START INPUT DATA
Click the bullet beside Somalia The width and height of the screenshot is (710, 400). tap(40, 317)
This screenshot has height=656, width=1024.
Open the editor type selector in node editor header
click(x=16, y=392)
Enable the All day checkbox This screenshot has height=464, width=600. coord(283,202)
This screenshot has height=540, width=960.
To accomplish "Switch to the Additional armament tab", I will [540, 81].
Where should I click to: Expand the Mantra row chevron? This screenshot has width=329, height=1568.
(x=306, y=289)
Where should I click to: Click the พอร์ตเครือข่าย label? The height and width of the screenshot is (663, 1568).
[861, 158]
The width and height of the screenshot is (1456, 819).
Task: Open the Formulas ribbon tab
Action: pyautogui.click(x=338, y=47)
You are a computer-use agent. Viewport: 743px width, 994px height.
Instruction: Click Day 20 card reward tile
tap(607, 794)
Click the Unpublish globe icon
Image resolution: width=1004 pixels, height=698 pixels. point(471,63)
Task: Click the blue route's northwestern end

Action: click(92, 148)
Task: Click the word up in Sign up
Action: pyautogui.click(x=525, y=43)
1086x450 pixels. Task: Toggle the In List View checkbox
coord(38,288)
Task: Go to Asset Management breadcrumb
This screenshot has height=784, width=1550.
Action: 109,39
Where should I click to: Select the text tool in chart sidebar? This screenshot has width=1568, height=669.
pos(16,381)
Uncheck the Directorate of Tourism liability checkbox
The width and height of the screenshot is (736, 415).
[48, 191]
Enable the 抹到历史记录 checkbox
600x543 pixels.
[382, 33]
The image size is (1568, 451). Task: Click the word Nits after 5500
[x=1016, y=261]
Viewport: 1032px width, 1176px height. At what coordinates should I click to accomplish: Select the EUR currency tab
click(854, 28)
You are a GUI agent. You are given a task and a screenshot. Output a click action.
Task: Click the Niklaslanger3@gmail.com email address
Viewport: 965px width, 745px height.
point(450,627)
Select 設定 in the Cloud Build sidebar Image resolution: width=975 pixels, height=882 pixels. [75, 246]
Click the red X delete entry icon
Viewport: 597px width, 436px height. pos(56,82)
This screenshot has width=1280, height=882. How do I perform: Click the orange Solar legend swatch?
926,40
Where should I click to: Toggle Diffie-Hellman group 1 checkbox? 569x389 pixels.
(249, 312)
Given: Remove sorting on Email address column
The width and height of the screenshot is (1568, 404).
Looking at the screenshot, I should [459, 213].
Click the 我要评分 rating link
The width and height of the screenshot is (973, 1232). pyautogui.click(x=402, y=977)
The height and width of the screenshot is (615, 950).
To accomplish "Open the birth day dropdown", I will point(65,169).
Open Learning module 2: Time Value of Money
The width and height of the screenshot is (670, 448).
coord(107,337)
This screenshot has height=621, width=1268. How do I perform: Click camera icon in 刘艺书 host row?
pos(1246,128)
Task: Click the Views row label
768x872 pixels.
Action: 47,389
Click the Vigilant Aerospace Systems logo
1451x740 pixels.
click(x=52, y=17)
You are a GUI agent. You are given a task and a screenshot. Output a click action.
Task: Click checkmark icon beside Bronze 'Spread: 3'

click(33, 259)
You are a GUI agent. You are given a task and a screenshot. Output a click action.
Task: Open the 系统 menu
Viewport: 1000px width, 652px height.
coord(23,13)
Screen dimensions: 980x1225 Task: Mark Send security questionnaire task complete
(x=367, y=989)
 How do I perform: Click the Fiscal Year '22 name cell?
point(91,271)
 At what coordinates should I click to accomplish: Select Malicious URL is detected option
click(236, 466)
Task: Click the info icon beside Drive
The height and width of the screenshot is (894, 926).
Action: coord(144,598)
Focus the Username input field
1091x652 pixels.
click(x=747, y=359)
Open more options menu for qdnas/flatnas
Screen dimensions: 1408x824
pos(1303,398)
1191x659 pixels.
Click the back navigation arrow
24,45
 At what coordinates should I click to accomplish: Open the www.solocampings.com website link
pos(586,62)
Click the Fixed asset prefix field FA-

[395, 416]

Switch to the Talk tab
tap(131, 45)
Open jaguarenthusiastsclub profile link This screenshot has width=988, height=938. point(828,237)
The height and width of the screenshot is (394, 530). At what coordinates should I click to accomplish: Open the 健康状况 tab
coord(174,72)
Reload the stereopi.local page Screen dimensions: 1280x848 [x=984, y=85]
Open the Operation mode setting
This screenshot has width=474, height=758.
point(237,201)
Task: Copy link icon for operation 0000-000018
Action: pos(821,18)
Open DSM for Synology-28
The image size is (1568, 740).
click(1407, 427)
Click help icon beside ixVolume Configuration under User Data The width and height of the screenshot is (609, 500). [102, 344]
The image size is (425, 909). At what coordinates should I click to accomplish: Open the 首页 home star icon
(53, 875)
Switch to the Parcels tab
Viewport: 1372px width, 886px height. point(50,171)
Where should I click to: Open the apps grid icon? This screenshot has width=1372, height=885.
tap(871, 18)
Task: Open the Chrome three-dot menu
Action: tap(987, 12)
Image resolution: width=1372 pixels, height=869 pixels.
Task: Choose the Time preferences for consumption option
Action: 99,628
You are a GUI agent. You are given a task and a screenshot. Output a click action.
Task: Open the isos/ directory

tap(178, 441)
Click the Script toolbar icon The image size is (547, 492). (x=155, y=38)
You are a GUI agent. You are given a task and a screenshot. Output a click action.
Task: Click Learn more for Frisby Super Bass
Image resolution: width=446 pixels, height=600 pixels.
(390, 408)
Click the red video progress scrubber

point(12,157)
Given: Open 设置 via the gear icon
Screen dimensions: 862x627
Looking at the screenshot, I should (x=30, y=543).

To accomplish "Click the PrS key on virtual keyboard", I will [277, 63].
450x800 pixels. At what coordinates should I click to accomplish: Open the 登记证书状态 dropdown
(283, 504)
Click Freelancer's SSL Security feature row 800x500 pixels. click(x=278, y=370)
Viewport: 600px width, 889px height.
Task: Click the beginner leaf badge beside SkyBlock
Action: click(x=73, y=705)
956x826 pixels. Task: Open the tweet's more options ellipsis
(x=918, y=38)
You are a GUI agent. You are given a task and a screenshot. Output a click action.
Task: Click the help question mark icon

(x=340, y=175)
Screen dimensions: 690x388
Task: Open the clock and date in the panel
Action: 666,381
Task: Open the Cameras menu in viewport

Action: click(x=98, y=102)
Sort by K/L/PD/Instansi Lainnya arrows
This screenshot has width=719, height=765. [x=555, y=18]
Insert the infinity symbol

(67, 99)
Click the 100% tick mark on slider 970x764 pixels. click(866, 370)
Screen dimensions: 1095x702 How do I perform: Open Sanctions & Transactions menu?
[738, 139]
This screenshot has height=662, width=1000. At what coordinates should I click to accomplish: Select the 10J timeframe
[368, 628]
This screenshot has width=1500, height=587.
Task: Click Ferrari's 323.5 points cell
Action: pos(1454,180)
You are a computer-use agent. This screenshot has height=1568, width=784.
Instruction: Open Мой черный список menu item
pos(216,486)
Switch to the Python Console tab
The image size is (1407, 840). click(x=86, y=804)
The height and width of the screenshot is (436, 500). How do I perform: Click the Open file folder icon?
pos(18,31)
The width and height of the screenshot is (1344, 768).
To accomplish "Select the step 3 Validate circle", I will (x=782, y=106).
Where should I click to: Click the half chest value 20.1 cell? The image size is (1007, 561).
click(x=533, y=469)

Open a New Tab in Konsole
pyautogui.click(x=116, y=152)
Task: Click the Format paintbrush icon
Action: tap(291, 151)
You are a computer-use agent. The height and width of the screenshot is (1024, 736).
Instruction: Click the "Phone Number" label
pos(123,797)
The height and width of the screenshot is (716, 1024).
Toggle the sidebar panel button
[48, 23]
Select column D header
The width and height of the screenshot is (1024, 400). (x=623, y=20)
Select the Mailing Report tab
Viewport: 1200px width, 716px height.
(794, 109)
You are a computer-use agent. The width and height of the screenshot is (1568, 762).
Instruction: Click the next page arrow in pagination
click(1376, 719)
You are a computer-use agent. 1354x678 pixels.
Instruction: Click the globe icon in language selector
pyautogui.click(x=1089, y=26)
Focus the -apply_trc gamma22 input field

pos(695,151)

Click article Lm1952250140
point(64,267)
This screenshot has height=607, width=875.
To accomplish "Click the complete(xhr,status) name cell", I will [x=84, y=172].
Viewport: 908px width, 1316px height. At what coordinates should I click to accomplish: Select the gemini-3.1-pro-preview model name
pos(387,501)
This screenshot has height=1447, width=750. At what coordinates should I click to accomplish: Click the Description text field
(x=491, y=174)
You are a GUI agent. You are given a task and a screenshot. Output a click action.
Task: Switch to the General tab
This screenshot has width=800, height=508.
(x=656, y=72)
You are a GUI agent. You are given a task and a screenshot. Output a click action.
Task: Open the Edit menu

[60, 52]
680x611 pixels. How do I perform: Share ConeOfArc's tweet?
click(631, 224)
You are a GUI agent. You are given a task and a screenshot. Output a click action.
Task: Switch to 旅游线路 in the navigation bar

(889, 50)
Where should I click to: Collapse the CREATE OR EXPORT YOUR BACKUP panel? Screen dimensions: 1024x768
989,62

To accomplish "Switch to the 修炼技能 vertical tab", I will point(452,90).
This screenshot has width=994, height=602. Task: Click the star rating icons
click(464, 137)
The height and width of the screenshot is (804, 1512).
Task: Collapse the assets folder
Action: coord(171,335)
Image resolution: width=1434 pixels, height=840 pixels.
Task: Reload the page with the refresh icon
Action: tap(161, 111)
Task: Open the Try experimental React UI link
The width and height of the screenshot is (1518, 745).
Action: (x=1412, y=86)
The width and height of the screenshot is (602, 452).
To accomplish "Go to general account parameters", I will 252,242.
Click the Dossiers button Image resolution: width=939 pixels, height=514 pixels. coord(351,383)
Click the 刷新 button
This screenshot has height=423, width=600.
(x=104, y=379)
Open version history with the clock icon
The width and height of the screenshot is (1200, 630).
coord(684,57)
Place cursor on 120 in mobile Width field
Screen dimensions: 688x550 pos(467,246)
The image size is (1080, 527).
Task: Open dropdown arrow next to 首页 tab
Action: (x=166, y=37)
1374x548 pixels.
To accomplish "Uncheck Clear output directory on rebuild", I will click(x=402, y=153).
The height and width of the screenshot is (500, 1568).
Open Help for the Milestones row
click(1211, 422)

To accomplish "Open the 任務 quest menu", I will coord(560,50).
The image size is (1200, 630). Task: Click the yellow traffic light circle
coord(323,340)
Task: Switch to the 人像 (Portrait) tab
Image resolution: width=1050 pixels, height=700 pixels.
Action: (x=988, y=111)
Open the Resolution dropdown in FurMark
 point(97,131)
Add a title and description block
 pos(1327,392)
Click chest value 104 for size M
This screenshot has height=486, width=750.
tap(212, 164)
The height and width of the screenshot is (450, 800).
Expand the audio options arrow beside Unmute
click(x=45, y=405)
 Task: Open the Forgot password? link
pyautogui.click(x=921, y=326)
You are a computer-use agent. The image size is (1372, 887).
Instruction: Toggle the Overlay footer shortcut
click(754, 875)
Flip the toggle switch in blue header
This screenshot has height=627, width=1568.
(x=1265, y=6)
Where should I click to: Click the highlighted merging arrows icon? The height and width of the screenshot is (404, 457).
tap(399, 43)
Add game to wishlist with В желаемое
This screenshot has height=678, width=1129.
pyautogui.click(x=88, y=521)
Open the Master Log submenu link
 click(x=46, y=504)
END INPUT DATA
» TASK OBJECTIVE
Above are some lines. Repeat exactly, and only, those from the line that has "Task: Click the Niklaslanger3@gmail.com" through the line that has "Select 設定 in".

» FINAL ANSWER
Task: Click the Niklaslanger3@gmail.com email address
Viewport: 965px width, 745px height.
point(450,627)
Select 設定 in the Cloud Build sidebar Image resolution: width=975 pixels, height=882 pixels. [75, 246]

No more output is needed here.